How Could AI Alleviate Major Traffic Problems

Photo of author

(Newswire.net — January 4, 2018) — It’s no secret that our current systems for dealing with traffic aren’t perfect. Despite our constantly increasing knowledge and ongoing commitment to safety, traffic deaths are actually increasing. There are more drivers on the road, more interconnected places to get to, and as a result, more traffic accidents to deal with. So what’s the solution?

Some scientists and engineers believe the secret could be turning to artificial intelligence (AI) to solve some of the problems for us.

Analysis and Optimization

Researchers from the Texas Advanced Computing Center (TACC), the University of Texas Center for Transportation Research and the City of Austin are working together on a new system of tools that allow for the in-depth analysis of traffic patterns. Relying on deep learning algorithms, which allow a system to self-improve over time by exposing itself to more data sets or more events, the team is set to unveil their newest tool at the IEEE International Conference on Big Data.

The tool is designed to capture data from raw footage gathered by traffic cameras throughout the city, recognizing the shapes of things like cars, trucks, bikes, and even pedestrians, and create data based on how those objects move and interact with one another. Once categorized, the machine can work with a searchable database, and analyze these patterns to draw significant conclusions.

For example, after collecting data for a period of weeks to months, the system may be able to zoom in on each accident within that period, analyze the sequence of events that led to that accident, and point to a definitive root cause or series of root causes. Usually, it’s clear to investigators that a car has hit the brakes too early, or failed to follow a traffic sign, but this algorithm can detect even more subtle underlying causes, such as improperly managed congestion or a consistent lack of visibility.

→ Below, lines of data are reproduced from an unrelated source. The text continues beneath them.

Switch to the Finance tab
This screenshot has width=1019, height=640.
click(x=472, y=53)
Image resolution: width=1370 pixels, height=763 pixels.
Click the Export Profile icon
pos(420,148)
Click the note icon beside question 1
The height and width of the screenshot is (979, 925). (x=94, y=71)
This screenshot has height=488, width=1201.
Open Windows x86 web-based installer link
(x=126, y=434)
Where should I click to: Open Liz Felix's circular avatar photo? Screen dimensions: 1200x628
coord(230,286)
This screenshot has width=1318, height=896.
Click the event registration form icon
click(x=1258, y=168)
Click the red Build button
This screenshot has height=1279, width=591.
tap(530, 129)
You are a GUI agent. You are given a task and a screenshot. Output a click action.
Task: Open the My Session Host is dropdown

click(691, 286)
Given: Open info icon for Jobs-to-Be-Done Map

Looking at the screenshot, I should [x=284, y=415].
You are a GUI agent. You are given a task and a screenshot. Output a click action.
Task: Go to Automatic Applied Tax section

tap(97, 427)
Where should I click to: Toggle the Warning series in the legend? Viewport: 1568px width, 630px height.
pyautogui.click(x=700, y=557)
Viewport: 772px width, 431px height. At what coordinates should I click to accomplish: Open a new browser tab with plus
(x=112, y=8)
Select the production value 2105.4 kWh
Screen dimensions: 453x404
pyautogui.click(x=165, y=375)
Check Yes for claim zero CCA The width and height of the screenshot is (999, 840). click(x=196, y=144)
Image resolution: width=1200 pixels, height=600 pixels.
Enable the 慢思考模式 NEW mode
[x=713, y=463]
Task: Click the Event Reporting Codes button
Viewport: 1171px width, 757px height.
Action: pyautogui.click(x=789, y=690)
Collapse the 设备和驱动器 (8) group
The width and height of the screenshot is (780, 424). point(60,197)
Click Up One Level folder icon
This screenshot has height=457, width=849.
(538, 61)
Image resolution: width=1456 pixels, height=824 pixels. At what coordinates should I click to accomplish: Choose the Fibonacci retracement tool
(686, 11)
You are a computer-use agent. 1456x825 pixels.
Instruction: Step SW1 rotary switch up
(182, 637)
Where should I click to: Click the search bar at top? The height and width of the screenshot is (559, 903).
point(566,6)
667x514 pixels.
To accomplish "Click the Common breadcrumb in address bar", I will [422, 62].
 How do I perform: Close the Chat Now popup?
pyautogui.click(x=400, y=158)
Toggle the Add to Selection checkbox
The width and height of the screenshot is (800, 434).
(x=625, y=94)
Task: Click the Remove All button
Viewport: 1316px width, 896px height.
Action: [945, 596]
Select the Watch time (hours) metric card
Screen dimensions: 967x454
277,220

With more tools like this available, it will be easier for cities to review and make changes like:

  • Adding safety features to dangerous areas. If there’s an area with a high rate of accidents, additional signage, buffer zones, and lighting could help to make it safer.
  • Redrawing or readdressing intersections. Problematic intersections can be revised with different traffic light patterns and better design for traffic flow.
  • Developing new roads or improving old ones. AI systems could recommend key changes, such as adding a lane or restructuring the shape of a road to minimize the chances of a collision.

It’s even easier when the tools are making suggestions themselves.

Autonomous Vehicles

AI is also emerging as a key feature of autonomous vehicles, capable of driving by themselves, without any human intervention. Though skeptics argue that the elimination of a human driver could introduce even more road vulnerabilities, the evidence points to the contrary; in the first 1.8 million miles of Google/Waymo’s self-driving car project, there were only 13 minor fender-benders, and all of them were the fault of another driver. The AI tech responsible for directing these vehicles has only gotten better in that time.

Considering the fact that more than 90 percent of car accidents are caused by human error, the addition of non-human machines, with more consistent reasoning and controls and faster reaction times, would almost undoubtedly make the streets safer. The trick is to adopt full vehicular autonomy; partial features, such as automatic parallel parking or “cruise” options for highway driving could lull human drivers into a false sense of security, driving the accident rates up.

If self-driving cars become more popular, roaming cities like cheaper, more popularly available taxis, it could also seriously eliminate congestion on the roads. Fewer people would own cars, more people would carpool, and there would be fewer cars on the road at any given time. This decongestion would make all driving faster and more convenient—and safer, too.

AI has a long way to go before it solves all our traffic woes, but it’s already making strides in two important directions: traffic analysis and self-driving vehicles. The more we understand about the roads we drive on and the better equipped our vehicles are, the safer we’re all going to be.